Figure 3. TRIM25 RING domain is responsible for promoting the NLRP3 inflammasome activation. (A) Domain architecture of TRIM25 and amino acid sequence alignment of the RING domain between porcine and human TRIM25. The sequences are based on the GenBank accession numbers XM_005656971 for porcine TRIM25 and NM_005082 for human TRIM25. Amino acid positions are based on the sequence of porcine TRIM25. Residues (C13 and C16) known to be critical for the E3 ligase activity of human TRIM25 are underlined. Consensus symbols indicate as follows: asterisk (*), fully conserved residues; colon (:), residues that share strongly similar properties. (B) HEK293T cells were transfected with plasmids expressing porcine NLRP3 inflammasome components and pro-IL-1β along with an empty HA-vector or a plasmid expressing HA-tagged porcine TRIM25 (WT or mutants) for 16h. Porcine IL-1β levels from cell-free supernatants were measured by ELISA. From cell lysates, the expression of proteins (p20, pro-IL-1β, and HA-tagged TRIM25) was analyzed by Western blotting. Relative intensities of p20 and pro-IL-1β to that in the samples with HA-vector were shown above each band. (C) HEK293T cells were transfected with plasmids as indicated for 18h. Pro-caspase-1 mRNA levels were measured by quantitative PCR and expressed as fold changes over the expression level in cells transfected with pro-caspase-1 construct and an empty HA-vector. (D) HEK293T cells were transfected with plasmids expressing Flag-tagged porcine pro-caspase-1 CARD and Myc-tagged porcine ASC along with either an empty HA-vector or plasmids expressing TRIM25 (WT or mutants) for 24h. Cell lysates were subjected to IP with mouse IgG isotype control or anti-Flag antibody. The expression of Flag-tagged CARD, Myc-tagged ASC, and HA-tagged TRIM25 (WT or mutants) in IP and input samples was analyzed by Western blotting using antibodies indicated. Relative intensities of ASC-Myc to that in lane 1 were shown above each band. Statistical analysis was performed with one-way ANOVA. ns, not significant; *p<0.05; ***p<0.001. Results are representative of three independent experiments.

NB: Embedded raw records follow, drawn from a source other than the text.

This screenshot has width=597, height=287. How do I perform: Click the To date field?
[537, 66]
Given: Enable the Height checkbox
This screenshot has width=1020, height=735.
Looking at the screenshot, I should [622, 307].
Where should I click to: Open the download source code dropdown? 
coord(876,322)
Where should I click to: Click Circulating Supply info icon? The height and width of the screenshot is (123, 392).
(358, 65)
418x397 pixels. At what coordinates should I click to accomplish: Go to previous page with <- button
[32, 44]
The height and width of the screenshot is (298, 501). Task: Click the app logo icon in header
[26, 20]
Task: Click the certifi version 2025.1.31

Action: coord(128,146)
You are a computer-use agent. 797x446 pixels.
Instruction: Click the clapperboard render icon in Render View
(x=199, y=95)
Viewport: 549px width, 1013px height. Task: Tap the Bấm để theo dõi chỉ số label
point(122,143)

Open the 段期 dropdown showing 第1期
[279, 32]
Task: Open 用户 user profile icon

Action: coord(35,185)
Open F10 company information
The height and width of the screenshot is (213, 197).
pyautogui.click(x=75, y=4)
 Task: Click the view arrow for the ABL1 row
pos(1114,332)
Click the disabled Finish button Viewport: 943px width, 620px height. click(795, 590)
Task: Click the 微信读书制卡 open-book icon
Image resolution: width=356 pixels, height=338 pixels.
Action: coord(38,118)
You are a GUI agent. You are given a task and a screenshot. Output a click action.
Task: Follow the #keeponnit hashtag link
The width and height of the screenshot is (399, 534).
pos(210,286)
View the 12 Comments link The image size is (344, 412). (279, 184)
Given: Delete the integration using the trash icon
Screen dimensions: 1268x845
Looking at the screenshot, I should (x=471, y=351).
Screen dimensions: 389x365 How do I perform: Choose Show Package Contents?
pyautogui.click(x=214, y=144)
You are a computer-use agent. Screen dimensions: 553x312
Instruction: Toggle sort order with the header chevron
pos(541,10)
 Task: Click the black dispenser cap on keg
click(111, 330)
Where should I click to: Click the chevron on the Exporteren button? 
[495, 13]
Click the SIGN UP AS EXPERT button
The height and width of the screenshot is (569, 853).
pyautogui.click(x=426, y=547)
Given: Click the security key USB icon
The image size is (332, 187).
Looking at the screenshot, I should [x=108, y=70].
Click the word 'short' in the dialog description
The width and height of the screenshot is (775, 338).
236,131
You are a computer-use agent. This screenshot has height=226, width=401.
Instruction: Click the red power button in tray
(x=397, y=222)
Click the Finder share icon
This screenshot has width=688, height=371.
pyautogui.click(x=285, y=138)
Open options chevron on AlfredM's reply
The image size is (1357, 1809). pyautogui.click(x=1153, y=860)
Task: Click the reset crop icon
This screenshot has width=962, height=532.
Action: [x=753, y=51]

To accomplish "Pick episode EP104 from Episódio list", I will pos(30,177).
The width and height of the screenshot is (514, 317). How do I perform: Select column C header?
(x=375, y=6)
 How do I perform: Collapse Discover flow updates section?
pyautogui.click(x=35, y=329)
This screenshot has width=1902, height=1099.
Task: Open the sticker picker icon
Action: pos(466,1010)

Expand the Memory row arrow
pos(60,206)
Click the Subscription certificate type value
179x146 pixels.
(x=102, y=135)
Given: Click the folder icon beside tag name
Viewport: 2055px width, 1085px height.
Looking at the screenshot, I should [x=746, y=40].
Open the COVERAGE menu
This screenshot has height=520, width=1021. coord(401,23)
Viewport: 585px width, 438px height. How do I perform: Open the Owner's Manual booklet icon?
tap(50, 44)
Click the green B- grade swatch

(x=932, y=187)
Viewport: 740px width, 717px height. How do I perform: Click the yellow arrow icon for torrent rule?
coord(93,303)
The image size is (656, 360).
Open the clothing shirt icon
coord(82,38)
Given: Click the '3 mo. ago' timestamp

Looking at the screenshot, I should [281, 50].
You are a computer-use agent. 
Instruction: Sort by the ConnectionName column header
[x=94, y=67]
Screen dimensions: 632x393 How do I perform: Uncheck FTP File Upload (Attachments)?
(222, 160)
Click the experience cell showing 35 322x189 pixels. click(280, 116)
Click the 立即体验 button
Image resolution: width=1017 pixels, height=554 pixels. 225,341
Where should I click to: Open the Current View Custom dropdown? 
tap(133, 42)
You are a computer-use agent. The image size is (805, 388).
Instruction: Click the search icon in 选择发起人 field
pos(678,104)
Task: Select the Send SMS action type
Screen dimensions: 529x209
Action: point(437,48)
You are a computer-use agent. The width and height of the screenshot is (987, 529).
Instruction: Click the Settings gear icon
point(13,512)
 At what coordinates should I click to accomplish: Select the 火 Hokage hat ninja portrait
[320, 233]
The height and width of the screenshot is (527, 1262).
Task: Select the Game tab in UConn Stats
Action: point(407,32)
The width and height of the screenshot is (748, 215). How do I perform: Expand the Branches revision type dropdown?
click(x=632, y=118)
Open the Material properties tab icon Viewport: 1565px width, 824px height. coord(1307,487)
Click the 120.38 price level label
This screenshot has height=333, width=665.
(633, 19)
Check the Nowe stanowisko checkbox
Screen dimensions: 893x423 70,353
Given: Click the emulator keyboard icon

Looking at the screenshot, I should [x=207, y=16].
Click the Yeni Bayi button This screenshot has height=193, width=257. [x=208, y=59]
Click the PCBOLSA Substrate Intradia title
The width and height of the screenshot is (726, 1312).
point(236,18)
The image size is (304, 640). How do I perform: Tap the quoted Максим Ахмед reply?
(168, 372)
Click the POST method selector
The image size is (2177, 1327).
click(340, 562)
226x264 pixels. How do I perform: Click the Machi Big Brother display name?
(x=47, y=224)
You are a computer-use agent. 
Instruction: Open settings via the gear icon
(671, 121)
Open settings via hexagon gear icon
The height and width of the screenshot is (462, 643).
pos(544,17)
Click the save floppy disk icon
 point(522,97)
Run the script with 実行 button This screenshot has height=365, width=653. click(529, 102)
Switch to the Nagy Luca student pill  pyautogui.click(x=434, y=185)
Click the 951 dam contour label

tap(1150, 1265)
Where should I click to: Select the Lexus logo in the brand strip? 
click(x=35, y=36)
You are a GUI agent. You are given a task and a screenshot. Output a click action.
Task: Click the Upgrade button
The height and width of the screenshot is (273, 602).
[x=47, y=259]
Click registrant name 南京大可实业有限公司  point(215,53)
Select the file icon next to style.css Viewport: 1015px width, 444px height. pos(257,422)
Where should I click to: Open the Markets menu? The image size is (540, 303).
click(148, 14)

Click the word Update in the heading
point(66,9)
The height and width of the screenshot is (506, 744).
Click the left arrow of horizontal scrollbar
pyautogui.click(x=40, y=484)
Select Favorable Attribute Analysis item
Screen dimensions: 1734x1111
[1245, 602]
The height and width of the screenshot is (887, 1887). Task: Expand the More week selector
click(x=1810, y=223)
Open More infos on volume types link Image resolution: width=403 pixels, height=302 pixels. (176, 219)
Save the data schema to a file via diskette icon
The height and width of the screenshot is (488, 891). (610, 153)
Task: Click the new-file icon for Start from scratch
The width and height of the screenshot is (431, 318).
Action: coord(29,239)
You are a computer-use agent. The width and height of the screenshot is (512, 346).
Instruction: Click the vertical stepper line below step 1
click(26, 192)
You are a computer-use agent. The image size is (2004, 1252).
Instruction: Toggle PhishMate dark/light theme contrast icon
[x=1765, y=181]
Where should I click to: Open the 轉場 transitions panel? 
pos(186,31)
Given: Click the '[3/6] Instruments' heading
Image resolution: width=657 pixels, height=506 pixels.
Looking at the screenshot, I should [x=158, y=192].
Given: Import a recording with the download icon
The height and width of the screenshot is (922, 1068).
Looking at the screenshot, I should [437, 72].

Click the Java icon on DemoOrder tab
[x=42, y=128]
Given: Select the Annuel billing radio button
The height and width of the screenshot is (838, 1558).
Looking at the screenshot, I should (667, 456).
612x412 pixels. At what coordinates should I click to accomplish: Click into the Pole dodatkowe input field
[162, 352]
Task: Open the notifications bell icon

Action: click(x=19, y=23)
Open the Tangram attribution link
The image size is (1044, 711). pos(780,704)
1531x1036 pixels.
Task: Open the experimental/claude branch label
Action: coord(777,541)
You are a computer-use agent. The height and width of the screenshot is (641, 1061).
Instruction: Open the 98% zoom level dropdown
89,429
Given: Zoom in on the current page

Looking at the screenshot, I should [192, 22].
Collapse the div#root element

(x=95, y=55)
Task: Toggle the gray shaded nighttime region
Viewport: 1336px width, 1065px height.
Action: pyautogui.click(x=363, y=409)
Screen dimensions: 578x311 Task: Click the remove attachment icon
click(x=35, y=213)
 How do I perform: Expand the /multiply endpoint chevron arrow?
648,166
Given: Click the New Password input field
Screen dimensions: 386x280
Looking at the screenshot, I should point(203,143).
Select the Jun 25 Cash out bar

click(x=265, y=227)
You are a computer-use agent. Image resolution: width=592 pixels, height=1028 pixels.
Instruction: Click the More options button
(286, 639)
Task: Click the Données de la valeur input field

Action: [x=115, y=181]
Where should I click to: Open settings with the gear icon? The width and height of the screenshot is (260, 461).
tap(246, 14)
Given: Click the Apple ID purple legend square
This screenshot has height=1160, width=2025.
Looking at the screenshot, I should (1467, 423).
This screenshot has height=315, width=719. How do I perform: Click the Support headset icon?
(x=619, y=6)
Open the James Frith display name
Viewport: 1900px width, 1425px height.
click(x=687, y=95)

To further assess how the interaction of pro-caspase-1 CARD with ASC is influenced by WT/mutant TRIM25, Co-IP was performed after Flag-CARD and ASC-Myc were expressed along with HA-tagged TRIM25 (WT, C13A/C16A or delRING version). As observed above, the CARD expression was increased by the expression of WT TRIM25, compared to the condition with HA-vector. However, it was not increased by the mutant TRIM25, either C13A/C16A or delRING (Figure 3D). Consequently, the amount of ASC-Myc co-immunoprecipitated with Flag-CARD was decreased in the case of mutant TRIM25 compared to the condition with WT TRIM25. The results indicate that porcine TRIM25’s RING domain, more specifically, the residues C13 and C16 that are postulated to be required for the E3 ligase activity, is critical for TRIM25 to promote the NLRP3 inflammasome activity.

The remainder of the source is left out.